購買意欲を湧かせる要素として希少価値がある。需要と供給の関係で希少価値は生まれるわけだが、当然、供給が少ない時希少性を感じるようになる。例えば、金がそうだ。金は、耐久性もあり、変質しにくく、また、加工もしやすいことから様々な用途に使われ、鉱物資源の中では価値が高いとされている。経済情勢を反映して価格が高騰しているわけだが、そもそも金が無尽蔵にあればこんな価格はつかない。自分の庭で簡単に掘れるのであれば、金の価格は当然下落する。価値そのものは変わらないのに供給量で価格は変動するのである。

また希少性は状況によっても変化する。例えば水がそうだ。一本100円前後で売られているミネラルウォーターであるが、もし砂漠に行って、水の入手が困難な場合、1本10まんえんで購入してもおかしくない。つまり、同じ商品でも状況によって希少性は変化し、価格も変動するのである。ということは我々もものやサービスを売る時、希少性を感じさせるように状況を変化させれば良いのだ。

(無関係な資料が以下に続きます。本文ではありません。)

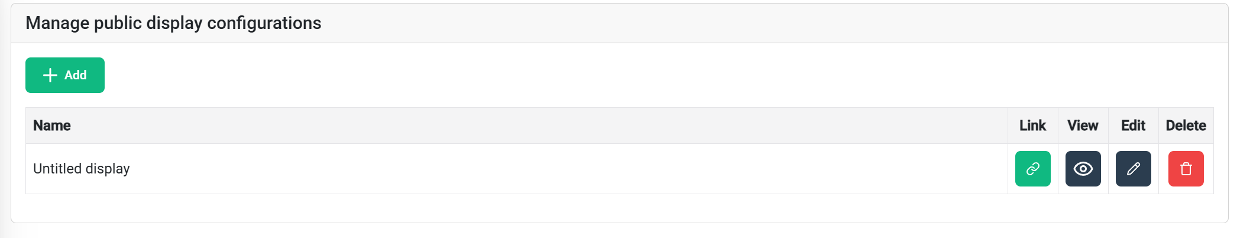Click the green Add button
Screen dimensions: 1237x238
[65, 75]
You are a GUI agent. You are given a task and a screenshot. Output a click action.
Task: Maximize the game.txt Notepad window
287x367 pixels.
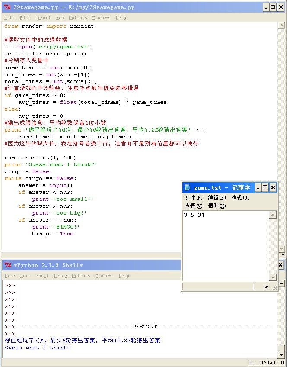click(265, 187)
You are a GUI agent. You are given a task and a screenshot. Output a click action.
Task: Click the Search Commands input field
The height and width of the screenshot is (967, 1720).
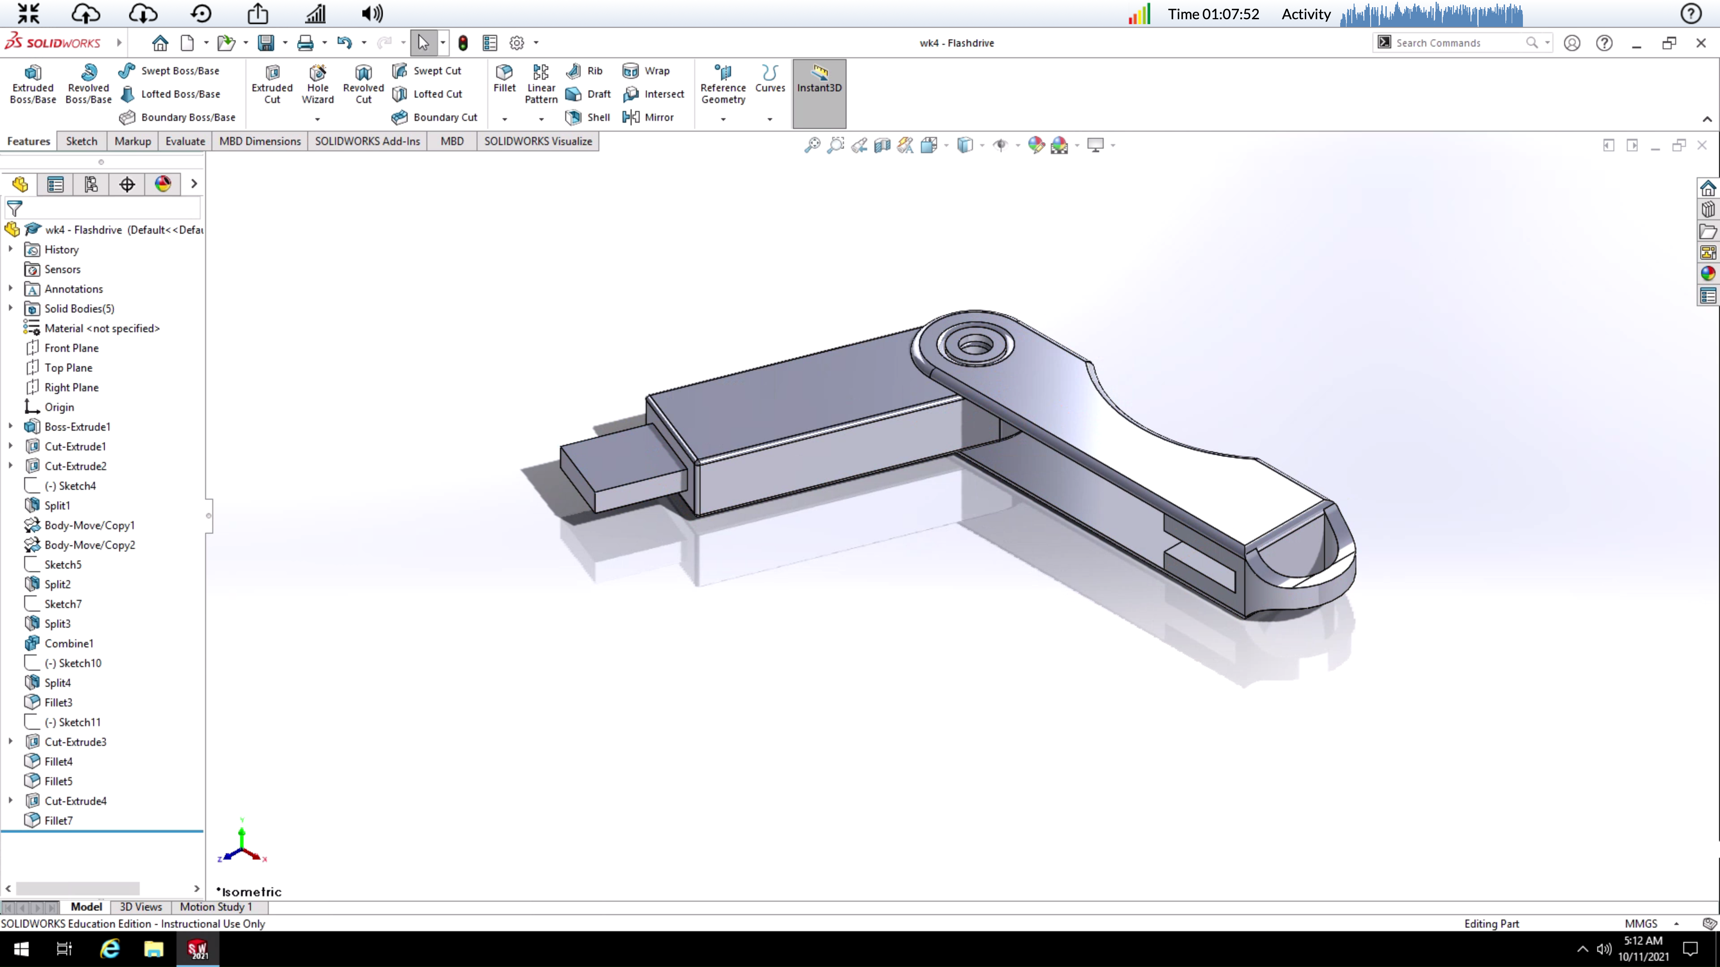point(1456,43)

それを限定感と呼ぶ。販売数量や期間などを限定することにより購買意欲を引き出すという手法だ。人間心理として、「あと10個で完売です」「この土日だけ、最終の最後二日間」「先月フランスでやっと仕入れてきたこの一品」という言葉には弱い。おそらくみなさんもそんなキャッチフレーズに思わず購入した経験はあるはずだ。限定間は通常以下のような種類があるので、状況に応じて使ってほしい。

①数量限定・・・あと何個限り。これが最後の1棟

②人数限定・・・先着何名様限り。10人に一人がなんと半額

③時間限定・・・朝8時に来店の方、50%オフ。真夏ナイターバーゲン

④日数限定・・・本日より3日間限り・本日限りの過激決算売り尽くし

⑤曜日限定・・・毎週火曜日のみ野菜100円均一セール

またここで大事なことはリアルな限定感を演出するために実際に仕入れの苦労や作り手の思いを以下のように具体的に打ち出すと効果的である。

「当店、明大手打ちそば、1日80食限定です。朝6時から仕込みを開始していますが、1日80名様にしかお出しできないことをお許しください」など。